Software & Data Management
The lgTIRF operates as a hardware module under third-party acquisition platforms (e.g., Micro-Manager v2.0+, NIS-Elements AR, or MetaMorph), with full TTL and analog I/O control for synchronized laser gating, filter wheel positioning, and stage movement. Dedicated configuration files define each launch geometry’s effective incident angle and corresponding evanescent decay constant, enabling automated compensation during multi-wavelength acquisitions. All mode-switching events are timestamped and logged with metadata (wavelength, power, angle, substrate type), supporting audit trails required for method validation. Raw intensity profiles from calibration runs (e.g., fluorescent bead monolayers) can be exported in HDF5 or TIFF format for post-acquisition quantification of evanescent field uniformity (±3% spatial variation over 10 × 10 mm region). No proprietary closed-source software is required; all control logic resides in open API-accessible firmware.
Applications
The lgTIRF serves as a modular platform for surface-proximal fluorescence interrogation across multiple life science domains. In single-molecule biophysics, it enables high-contrast tracking of membrane-associated receptors (e.g., EGFR, integrins), synaptic vesicle docking kinetics, and real-time conformational dynamics of ion channels (e.g., TRPC family) using MSE-coupled patch pipettes. In cell biology, its compatibility with live-cell perfusion chambers facilitates long-term TIRF imaging of clathrin-mediated endocytosis, focal adhesion turnover, and lipid raft partitioning. For high-content screening, the SEL-7 wide-field emitter supports parallel readout of 20 × 20 mm microarrays—ideal for label-free binding assays and kinetic profiling of antibody-antigen interactions. SAFM mode extends utility to submembrane cytoskeletal dynamics (e.g., cortical actin flow) and organelle positioning studies where 1–5 µm axial resolution is optimal. Electrochemical and dielectrophoretic accessories allow simultaneous stimulation and imaging—enabling correlative electrophysiology-fluorescence experiments without optical compromise.
FAQ
Is the lgTIRF compatible with inverted and upright microscopes?

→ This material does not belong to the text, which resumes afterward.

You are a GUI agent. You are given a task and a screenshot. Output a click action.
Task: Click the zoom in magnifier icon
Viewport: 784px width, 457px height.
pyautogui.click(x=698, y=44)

Yes—the system mounts on standard K-frame platforms (110 × 160 mm) and integrates with both inverted and upright configurations via adjustable XYZ translation stages.
Does lgTIRF require realignment when changing excitation wavelengths?
No—its fixed-angle light-guided geometry eliminates wavelength-dependent reoptimization; evanescent field depth scales predictably with λ per standard electromagnetic theory.
Can I use UV lasers (e.g., 266 nm) with this system?
Yes—UV-grade fused-silica optics and fiber enable stable transmission from 190 nm onward, unlike silica-doped objective lenses that absorb below 350 nm.
What is the typical evanescent field decay length, and how is it verified?
Measured decay lengths range from 70–120 nm depending on wavelength and refractive index mismatch; validated using supported lipid bilayer–anchored quantum dots and exponential fitting of axial intensity profiles.
How does lgTIRF compare to prism-based TIRF in signal-to-background ratio?
It achieves comparable SNR (>100:1 for single-molecule detection) while offering superior compatibility with open-chamber physiology rigs and multi-objective workflows.